Treatment of manifestations: Corticosteroid treatment, recommended in children older than age twelve months, initially improves the red blood cell count in approximately 80% of affected individuals. Chronic transfusion with packed red blood cells is initially necessary while the diagnosis is made and in those not responsive to corticosteroids. Hematopoietic stem cell transplantation (HSCT), the only curative therapy for the hematologic manifestations of DBA, is often recommended for those who are transfusion dependent or develop other cytopenias. Treatment of malignancies should be coordinated by an oncologist. Chemotherapy must be given cautiously as it may lead to prolonged cytopenia and subsequent toxicities. Prevention of secondary complications: Transfusion-related iron overload is the most common complication in transfusion-dependent individuals. Iron chelation therapy with deferasirox orally or desferrioxamine subcutaneously is recommended after ten to 12 transfusions. Corticosteroid-related side effects must also be closely monitored, especially as related to risk for infection, growth retardation, and loss of bone density in growing children. Often individuals will be placed on transfusion therapy if these side effects are intolerable. Surveillance: Complete blood counts several times a year; bone marrow aspirate/biopsy periodically to evaluate morphology and cellularity in the event of another cytopenia or a change in response to treatment. In steroid-dependent individuals: monitor blood pressure and (in children) growth. Agents/circumstances to avoid: Deferiprone for the treatment of iron overload, which has led to severe neutropenia in a few individuals with DBA; infection (especially those on corticosteroids). Evaluation of relatives at risk: Molecular genetic testing of at-risk relatives of a proband with a known pathogenic variant allows for early diagnosis and appropriate monitoring for bone marrow failure, physical abnormalities, and related cancers.

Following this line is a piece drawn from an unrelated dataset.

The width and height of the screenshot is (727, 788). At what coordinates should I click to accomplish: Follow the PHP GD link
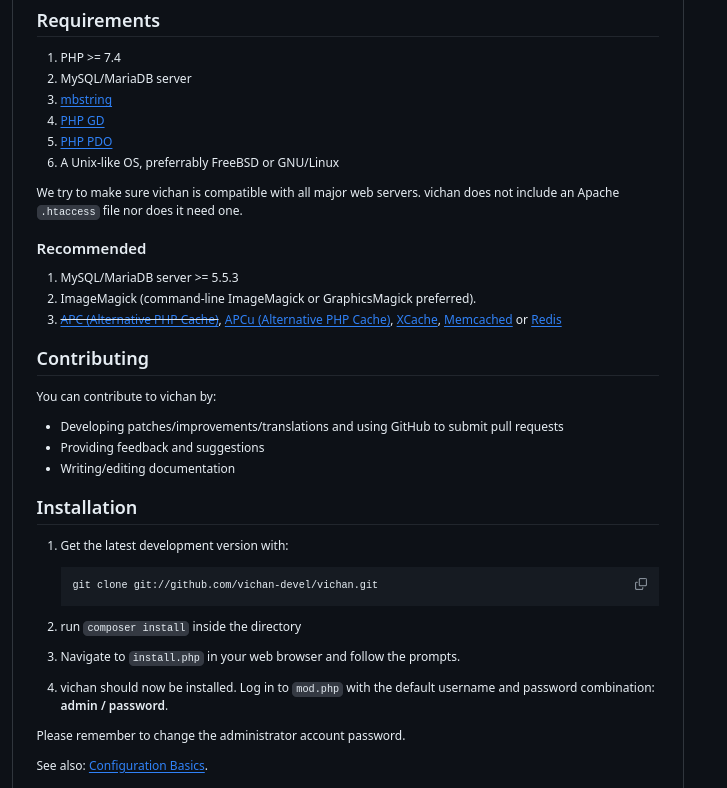point(82,121)
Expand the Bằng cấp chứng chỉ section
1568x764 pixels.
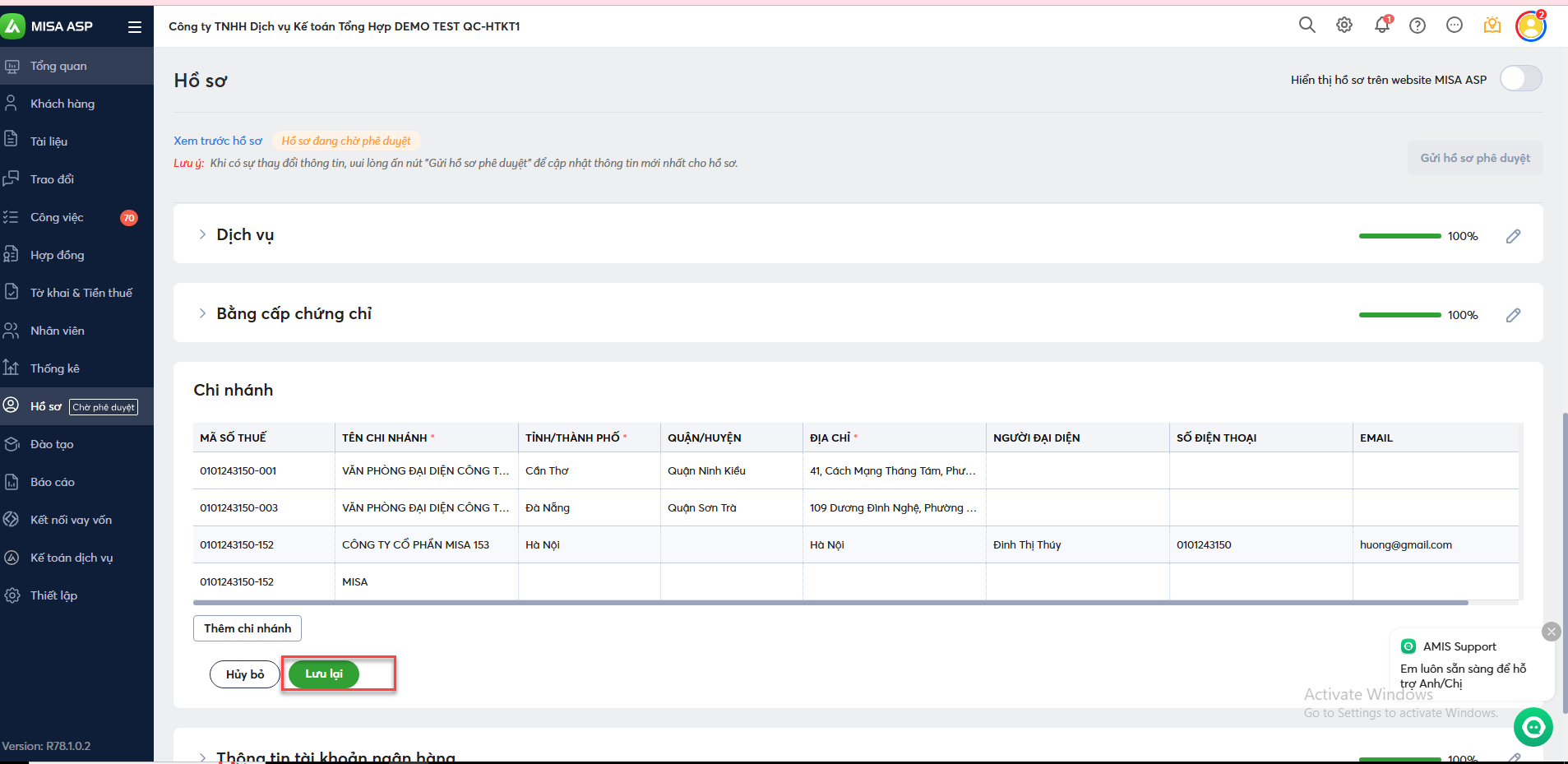(x=202, y=313)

DBA is most often inherited in an autosomal dominant manner; GATA1-related and TSR2-related DBA are inherited in an X-linked manner. Approximately 40% to 45% of individuals with autosomal dominant DBA have inherited the pathogenic variant from a parent; approximately 55% to 60% have a de novo pathogenic variant. Each child of an individual with autosomal dominant DBA has a 50% chance of inheriting the pathogenic variant. Males with GATA1 or TSR2-related DBA pass the pathogenic variant to all of their daughters and none of their sons. Women heterozygous for a GATA1 or TSR2 pathogenic variant have a 50% chance of transmitting the pathogenic variant in each pregnancy: males who inherit the pathogenic variant will be affected; females who inherit the pathogenic variant will be carriers and will usually not be affected. Carrier testing of at-risk female relatives is possible if the GATA1 or TSR2 pathogenic variant has been identified in the family. Prenatal testing for pregnancies at increased risk is possible if the familial pathogenic variant has been identified.